La misteriosa scomparsa di Ettore Majorana

La misteriosa scomparsa di Ettore Majorana, uno dei fisici teorici più geniali del Novecento e membro di spicco del gruppo dei “Ragazzi di via Panisperna” guidato da Enrico Fermi, è avvenuta la notte del 25 marzo 1938. All’età di soli 31 anni, dopo essere salito su un piroscafo a Napoli diretto a Palermo, il giovane scienziato fece perdere del tutto le sue tracce, lasciando dietro di sé una serie di lettere enigmatiche che accennavano a una “decisione irrevocabile”. 

Le Ipotesi Storiche sulla Sparizione
Nel corso dei decenni, la totale assenza di un corpo e la genialità della sua mente hanno alimentato le tute le più svariate ricostruzioni sul suo destino: 
  • Il Suicidio: Ipotesi inizialmente accreditata a causa delle lettere d’addio inviate al direttore dell’Istituto di Fisica di Napoli, Antonio Carrelli, e alla famiglia. Tuttavia, il successivo telegramma in cui smentiva il proposito e l’acquisto del biglietto di ritorno instillarono profondi dubbi. 
  • Il Ritiro in Convento: Reso celebre dal saggio di Leonardo Sciascia “La scomparsa di Majorana”, secondo cui lo scienziato avrebbe intuito in anticipo il potenziale distruttivo dell’energia nucleare (la futura bomba atomica) e avrebbe scelto di fuggire dal mondo rifugiandosi in un monastero certosino.
  • La Fuga all’Estero: Il sospetto che Majorana avesse deciso di mettere le sue competenze a disposizione di altre potenze o, al contrario, di nascondersi sotto falsa identità in un altro continente.
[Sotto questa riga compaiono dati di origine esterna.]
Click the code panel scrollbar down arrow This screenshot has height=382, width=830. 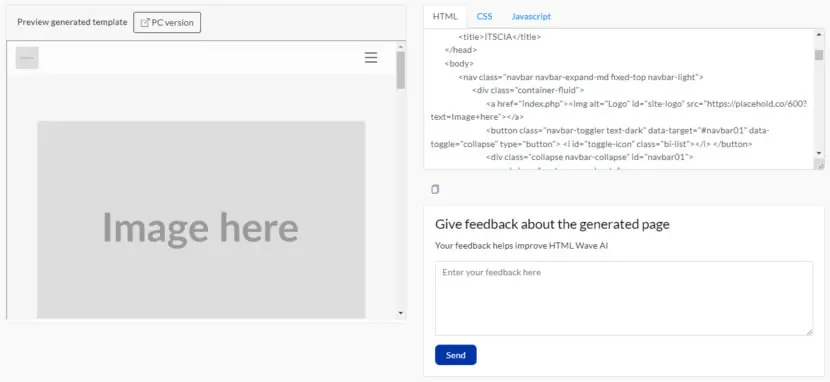819,153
Gli Sviluppi Giudiziari e la Pista Venezuelana
La magistratura italiana ha affrontato formalmente il caso in tempi recenti: 
  • L’Archiviazione della Procura (2015): La Procura della Repubblica di Roma ha archiviato ufficialmente le indagini sulla scomparsa, accertando che Ettore Majorana era vivo nel periodo tra il 1955 e il 1959 e risiedeva nella città di Valencia, in Venezuela, sotto il falso nome di “Signor Bini”. 
  • Le Prove del RIS: La conferma è arrivata dall’analisi forense effettuata dai Carabinieri del RIS su una fotografia scattata nel paese sudamericano nel 1955. I parametri biometrici del volto dell’uomo ritratto accanto a un emigrato italiano sono risultati perfettamente compatibili e sovrapponibili con i tratti somatici del fisico catanese.
L’Eredità Scientifica Attuale
Nonostante la sua breve carriera, le intuizioni di Majorana sono oggi fondamentali per la fisica contemporanea. Il suo articolo del 1937 sulla teoria simmetrica dell’elettrone e del positrone ha teorizzato l’esistenza del “Fermione di Majorana”, una particella elementare che coincide con la propria antiparticella. La ricerca di questa particella (legata ai neutrini) è attualmente al centro degli studi sulla materia oscura e nello sviluppo dei supercomputer quantistici.